Après 29 ans à la tête de l'Égypte, Hosni Moubarak a démissionné vendredi de la présidence et a transféré les pouvoirs aux forces armées, pliant face à une vague historique de manifestations qui ont mobilisé ces 18 derniers jours des centaines de milliers de personnes réclamant la démocratie.
Devant le palais présidentiel au Caire, la foule scandait "le peuple a chassé le président".
Dans le centre du Caire, la foule sur la place de la Libération (Tahrir) a explosé de joie, accueillant cette nouvelle par un concert de klaxons. Les centaines de milliers de manifestants agitaient des drapeaux égyptiens et tiraient des coups de feu en l'air pour célébrer cette annonce.

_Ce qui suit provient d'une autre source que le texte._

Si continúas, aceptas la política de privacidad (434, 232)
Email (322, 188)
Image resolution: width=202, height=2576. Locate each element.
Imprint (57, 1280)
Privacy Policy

Hosni Moubarak avait tenté de s'accrocher au pouvoir. Jeudi soir, il avait transféré une partie de ses prérogatives à son vice-président Omar Souleimane, tout en conservant son titre de président. Déçus, les manifestants sont descendus en masse dans les rues des grandes villes d'Égypte vendredi, demandant à l'armée d'intervenir pour l'évincer.
Durant la journée, des foules ont marché sur les palais présidentiels au Caire et à Alexandrie. Des contestataires ont assiégé le bâtiment de la télévision d'État dans la capitale.
C'était la journée de mobilisation la plus massive depuis le 25 janvier. Le mouvement lancé par de jeunes activistes sur Internet a été progressivement rejoint par différentes couches de la population égyptienne, remontée contre l'autoritarisme du régime et sa corruption.
C'est le vice-président Omar Souleimane qui a fait l'annonce à la télévision nationale de la démission de M. Moubarak. Dans une brève allocution tout juste après la tombée de la nuit, M. Souleimane a dit qu'en ces circonstances difficiles, le président Moubarak avait décidé de quitter son poste de président. Il a ajouté qu'il confiait au Conseil suprême des forces armées la direction des affaires de l'État.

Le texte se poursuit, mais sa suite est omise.